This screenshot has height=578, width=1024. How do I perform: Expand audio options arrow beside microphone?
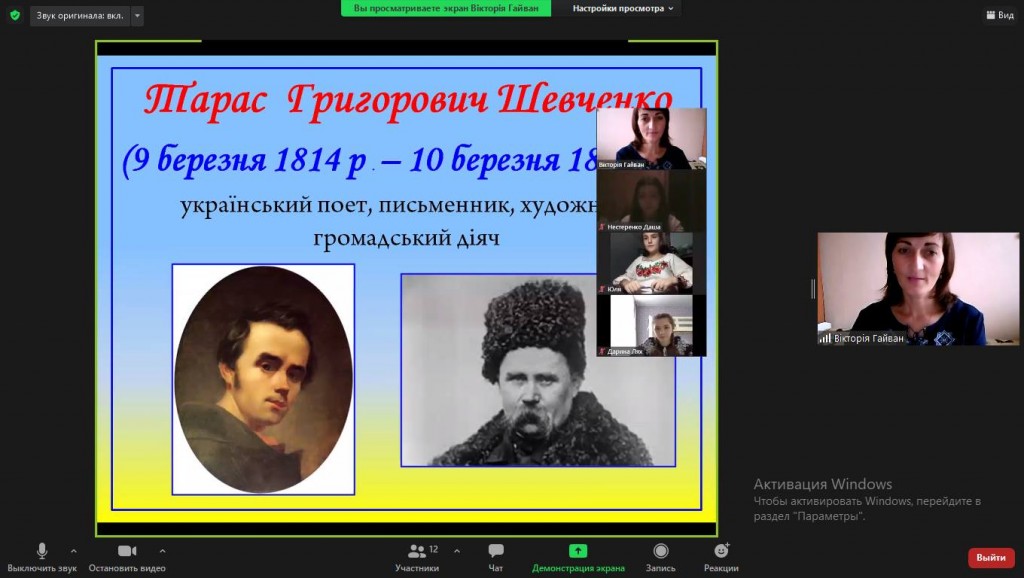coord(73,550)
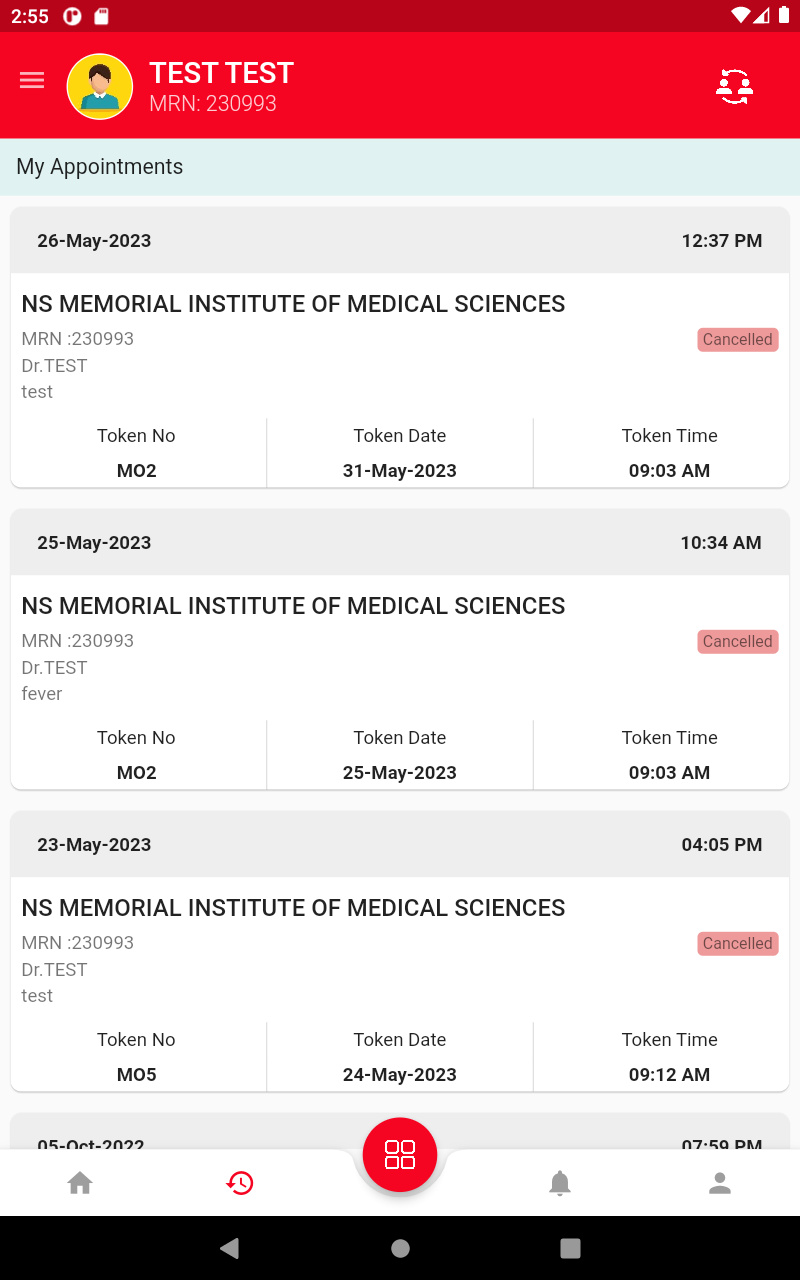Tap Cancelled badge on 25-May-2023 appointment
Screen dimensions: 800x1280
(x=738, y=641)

◆ Exercise aim
Reproduce the whole listing word for word, setting aside any pictures.

◆ Answer to this problem
This screenshot has height=578, width=1024. How do I perform: Expand audio options arrow beside microphone?
coord(73,550)
Tap Cancelled badge on 25-May-2023 appointment
Screen dimensions: 800x1280
(x=738, y=641)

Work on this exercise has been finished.